Using my favorite identity, the Law of sines, we can deduct the angle (\alpha) (see Figure e), which is almost
the one we wanted: looking at Figure f), it is clear that (2\alpha) is the
angle between the non-parallel sides.
So now let's see if we can get the length of the largest curved side
of our tumbler. There are some weird ways of obtaining this value, but
I this this is the simpler one: we know already that (2 \pi r) gives
us the full circumference of a circle. But we don't want the full circumference,
just a small piece of it - more precisely, a piece with an angle
(\theta = 2\alpha).
Now that you got the basic idea, this is what I'm doing next:
- Make a triangle with angle (\alpha) similar to the previous one, but
one that goes all the way to the center of the circle. Note that the sides
are now larger, but the angle remains unchanged.
- For this new triangle, its length (s) equals the length (r) (which we
don't know yet) and the length of its shorter side is (\frac{le}{2}).
- Having two angles and one side, I'll use my favorite identity again to
calculate the length of the unknown side (s) (which equals (r)).
- The end result is that (r = 82.29cm).
Cool! Now that we have (r), we can obtain the circumference of our
circle. If we obtain the circumference only for an angle (\theta), we get
the length of the long curved side, which is 23.78cm, and the length of
the short side, which is the same calculation but subtracting (s) from (r).
That tells us the shorter curved side is 18.75cm, and now I have all the
measures I need to properly draw and deform my picture. Imagine for a
second that our original picture is made of rubber, and we deform it
until it looks like the shape of our tumbler's label. Then the top of our
picture would be stretched, while the bottom would be compressed. So if
we want to know how wide was our original picture, we want to check
right in the middle of the picture, which is the only part that
would not be deformed. That length is 21.26cm (i.e., the average between
both sides), and now that we know our original picture was 21.26cm x 17.43cm,
we can divide and get a frankly terrible ratio of 1.219, which is the
aspect ratio we need for our pictures to fit just right.
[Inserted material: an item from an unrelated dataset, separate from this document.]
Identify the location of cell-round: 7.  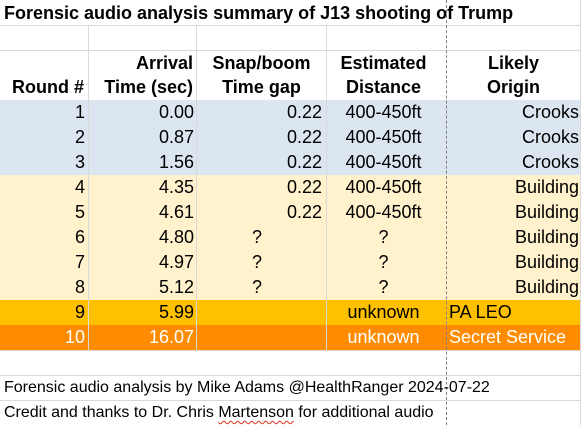
(80, 262).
So that's that. We now know how to properly set up our original design,
and we have all the numbers to deform it properly, but how do we actually
deform it? Well, as I'm a GNU-Linux guy, I'm going to go ahead and suggest
you use ImageMagick. More specifically, the command I mentioned at the
beginning of the article - although now you know why your picture needs
to be a certain size and where the value of (\theta) comes from.
And just like that, we have our picture ready to be printed. Make sure
that your picture is printed exactly 23.7cm wide, pick some scissors, and
you now have a perspective corrected, formally verified new tumbler skin.